Print the data exactly as written, but leave out each picture.

Stored items:
>>>
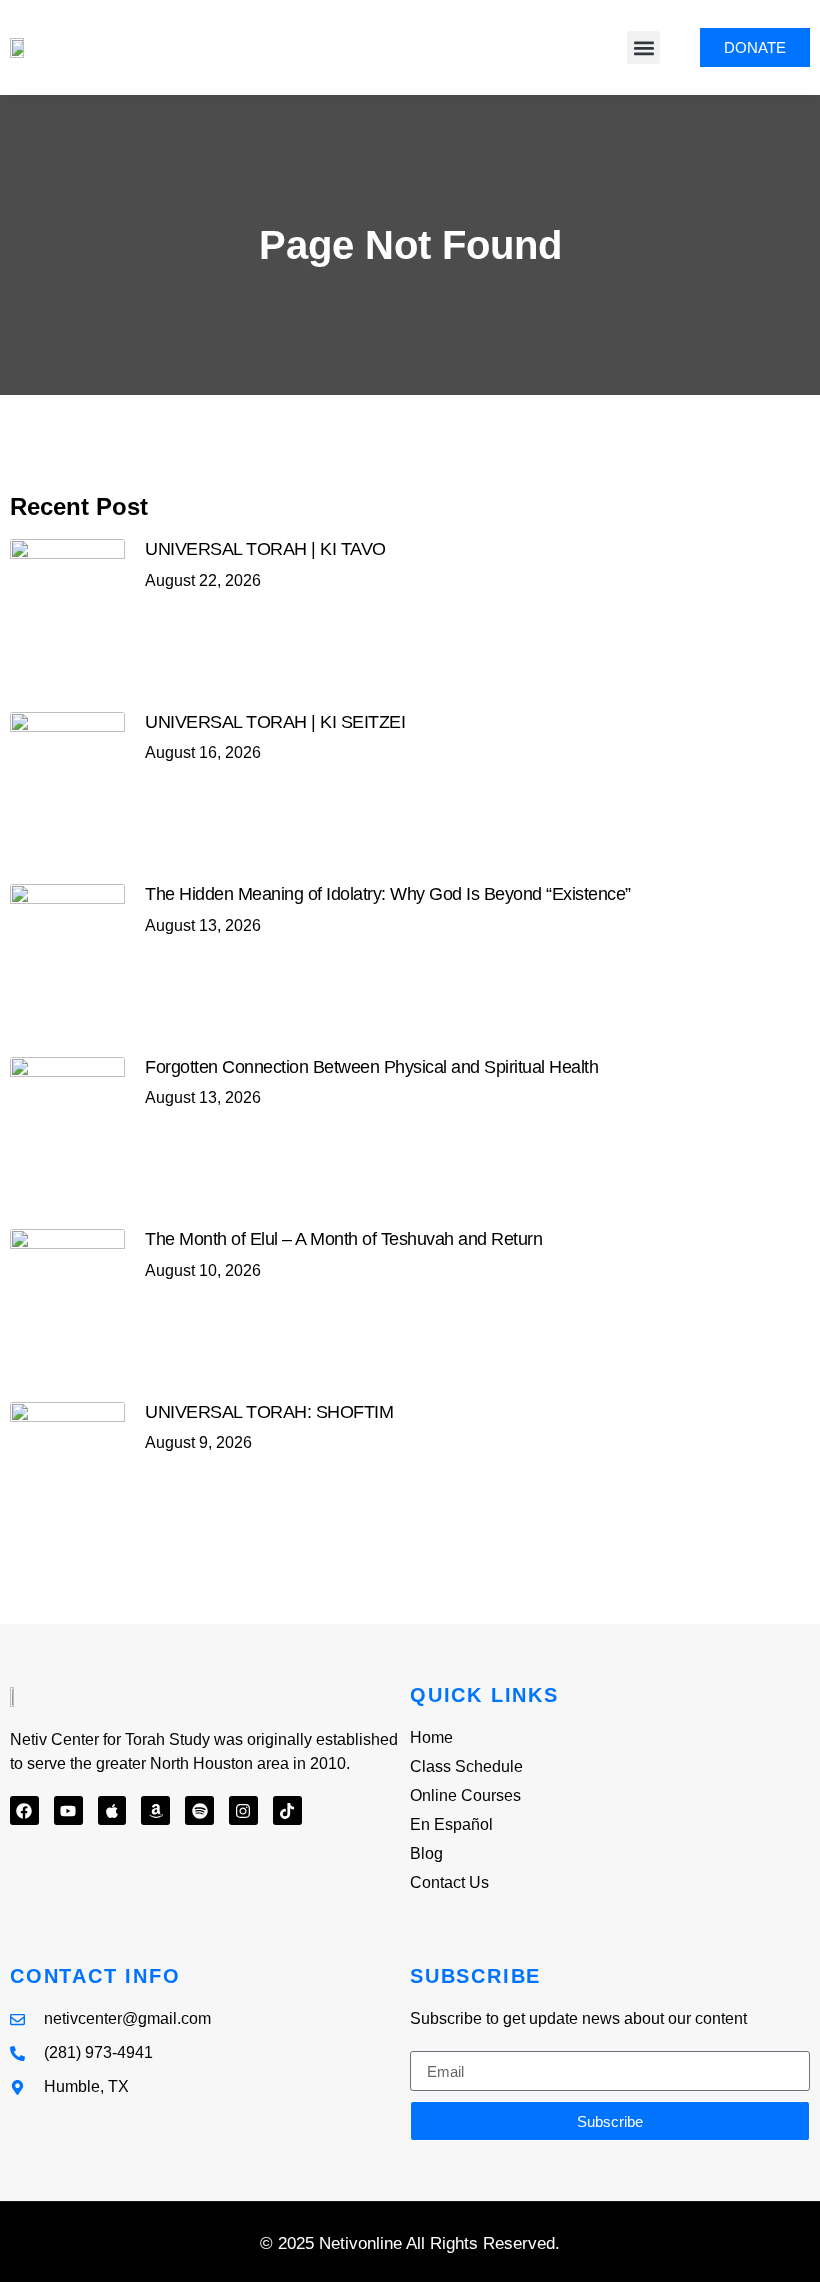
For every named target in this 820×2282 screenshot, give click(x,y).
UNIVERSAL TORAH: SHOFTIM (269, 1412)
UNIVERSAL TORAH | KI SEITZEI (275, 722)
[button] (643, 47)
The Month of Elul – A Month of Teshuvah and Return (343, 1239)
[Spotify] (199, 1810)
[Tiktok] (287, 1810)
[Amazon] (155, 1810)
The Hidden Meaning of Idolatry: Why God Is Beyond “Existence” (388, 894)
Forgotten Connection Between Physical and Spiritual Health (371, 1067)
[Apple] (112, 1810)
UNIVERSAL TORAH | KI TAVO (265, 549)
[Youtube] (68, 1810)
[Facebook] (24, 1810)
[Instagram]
<<<
### Task solution
For every named target in this 820×2282 screenshot, give click(x,y).
UNIVERSAL TORAH: SHOFTIM (269, 1412)
UNIVERSAL TORAH | KI SEITZEI (275, 722)
[button] (643, 47)
The Month of Elul – A Month of Teshuvah and Return (343, 1239)
[Spotify] (199, 1810)
[Tiktok] (287, 1810)
[Amazon] (155, 1810)
The Hidden Meaning of Idolatry: Why God Is Beyond “Existence” (388, 894)
Forgotten Connection Between Physical and Spiritual Health (371, 1067)
[Apple] (112, 1810)
UNIVERSAL TORAH | KI TAVO (265, 549)
[Youtube] (68, 1810)
[Facebook] (24, 1810)
[Instagram]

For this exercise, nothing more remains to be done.